Price drops are not uniform; nuance will set “good” apart from “great”

Prices are not falling uniformly across product categories or geographies. Initial insights from the market are indicating steep price drops into Q2’23 from East Asian suppliers, and largely transportation cost-driven but still growing, albeit slowing down, cost prices from European suppliers. Consequently, the commercial action to take cannot be broad-spectrum price freezes or decreases, but rather product-assortment-targeted.

To capture the full value of the impeding cost-price decrease, commercial activation needs to be considered. What are your destination categories? Where do you need to be a price-fighter? Does that line up with the cost-decrease expectation? If so, this could be an unparalleled opportunity to gain market share on your peers.

In some situations, we are seeing companies actively lining up multi-disciplinary teams that include Procurement, Assortment, Pricing, and Marketing stakeholders to capture this opportunity strategically along their assortment, pairing it with a marketing campaign around, “sharing the deflation.” We have high confidence in the success of these types of campaigns.

Do not trade “good volumes” for “bad volumes”

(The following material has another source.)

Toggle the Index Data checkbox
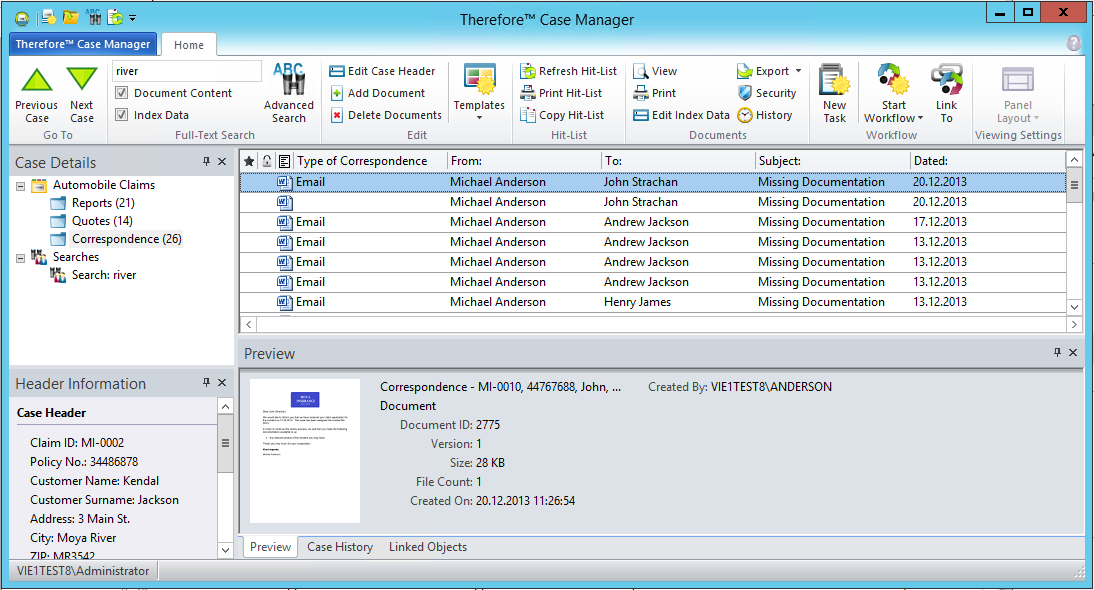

In this exciting market condition, we leave one note of caution: do not trade “good volumes” for “bad volumes.” While the urge to directly decrease gross prices upon news of a cost-price decrease is strong, we encourage discipline. Your business is not what it was pre-pandemic. In most cases, OPEX levels are higher, requiring a high margin base to cover. Moderation is the word of the day and budget margin targets should still be adhered to, but instead of only considering gross price increases to achieve them, start building cost-price decreases into the calculations, reducing and eventually reversing the need to raise prices further.

That being said, due to pricing capability constraints, if the choice was between generally lowering prices to drive-up volumes or maintaining high prices, but with healthy margins, in most cases we would recommend meeting gross profit targets with lower volumes and reducing fulfilment requirements. A cost-price decrease is not an immediate signal to lower gross prices. Actions have to be conscious, measured, and ultimately fit-for-purpose with the overall commercial strategy.

Three margin strategies available

Commercial leaders can choose to embrace three different margin strategies in current market conditions. First, they can choose to go quickly and reduce prices rapidly ahead of the market, which could help them gain market share. Second, they can opt for a margin optimal strategy where they rocket prices up and then parachute them down to optimize margins. The third option is to maintain their current price level and manage for current positioning. While these options have always existed, the impact that this may have on their business in the next two quarters represents a unique opportunity to rapidly grow the health of the business.